Según el historiador Julián Casanova, el Archivo de la Guerra Civil Española, en Salamanca, era el sitio de paso obligado para cualquier investigador. La Generalitat reclamó parte de ese archivo que concernía a material incautado en Cataluña durante la guerra, en contra de la doctrina de unidad de archivo, imprescindible para cualquier investigación.
No obstante, la Generalitat aportaba argumentos como que, entre lo incautado, había documentos procedentes de familias catalanas. El Tribunal Constitucional falló a favor de la Generalitat, y una madrugada de enero, por orden de Rodríguez Zapatero, 500 cajas fueron cargadas en camiones y trasladadas a Barcelona.
Las obras de arte del monasterio de Sijena, errantes por mor de la desamortización de Mendizábal, fueron a parar al Museo de Lérida, y dos sentencias judiciales fallaron en el sentido de que las obras se devolvieran a su lugar de origen. Aquí no había ningún problema de unidad, sino la circunstancia lógica de que las obras no son propiedad privada, ni de los consejeros de la Generalitat, ni del alcalde de Villanueva de Sijena.
Las dos sentencias judiciales se desacataron con total impunidad, jamás hubo un gesto de cortesía ante el Gobierno de Aragón, y, no ya las dilaciones, sino el incumplimiento de las sentencia proyectaron esa irritante sensación de la prepotencia y altanería, la arrogancia y el alarde de quien se considera por encima de la Ley, porque para eso distinto.

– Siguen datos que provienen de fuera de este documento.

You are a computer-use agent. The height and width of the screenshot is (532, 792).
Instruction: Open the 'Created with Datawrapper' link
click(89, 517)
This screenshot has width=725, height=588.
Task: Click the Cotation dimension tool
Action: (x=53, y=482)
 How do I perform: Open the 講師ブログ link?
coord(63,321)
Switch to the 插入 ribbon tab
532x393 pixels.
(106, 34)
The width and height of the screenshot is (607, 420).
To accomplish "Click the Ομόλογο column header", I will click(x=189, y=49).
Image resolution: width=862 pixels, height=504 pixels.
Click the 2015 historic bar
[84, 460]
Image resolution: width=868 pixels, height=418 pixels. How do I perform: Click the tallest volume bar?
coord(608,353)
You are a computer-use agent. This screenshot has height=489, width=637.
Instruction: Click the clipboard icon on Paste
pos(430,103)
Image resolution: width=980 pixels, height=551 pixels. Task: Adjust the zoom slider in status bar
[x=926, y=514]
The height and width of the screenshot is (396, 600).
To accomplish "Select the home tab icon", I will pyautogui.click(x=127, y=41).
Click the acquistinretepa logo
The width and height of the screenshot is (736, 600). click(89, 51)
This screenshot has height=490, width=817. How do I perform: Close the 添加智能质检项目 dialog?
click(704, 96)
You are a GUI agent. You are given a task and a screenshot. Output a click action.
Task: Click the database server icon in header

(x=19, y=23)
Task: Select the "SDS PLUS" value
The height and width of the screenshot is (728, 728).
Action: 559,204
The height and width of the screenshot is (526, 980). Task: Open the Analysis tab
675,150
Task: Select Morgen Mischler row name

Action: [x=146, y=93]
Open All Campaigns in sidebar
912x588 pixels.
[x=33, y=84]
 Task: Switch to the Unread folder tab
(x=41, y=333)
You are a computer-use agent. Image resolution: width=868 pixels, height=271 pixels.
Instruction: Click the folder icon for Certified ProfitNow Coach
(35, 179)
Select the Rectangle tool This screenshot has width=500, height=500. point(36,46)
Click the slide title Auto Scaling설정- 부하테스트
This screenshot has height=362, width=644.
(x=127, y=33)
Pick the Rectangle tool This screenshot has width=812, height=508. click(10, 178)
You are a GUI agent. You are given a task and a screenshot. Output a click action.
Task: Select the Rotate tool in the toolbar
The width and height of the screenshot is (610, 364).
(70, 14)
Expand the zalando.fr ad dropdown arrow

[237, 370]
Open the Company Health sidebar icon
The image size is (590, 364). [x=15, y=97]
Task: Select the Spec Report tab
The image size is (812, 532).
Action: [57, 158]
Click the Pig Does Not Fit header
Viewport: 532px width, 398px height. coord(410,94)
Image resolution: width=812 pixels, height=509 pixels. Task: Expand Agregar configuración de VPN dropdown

Esta petulante actitud, que contrasta con el acatamiento con que la Junta de Castilla y León aceptó la sentencia, es algo más que una anécdota, y se convierte en un síntoma de esta enfermedad nacionalista, de esta presunción de pertenecer a un estrato superior que, por desgracia, los judíos inferiores, con nuestra presencia, estropeamos. Sólo un síntoma, sí, pero muy grave.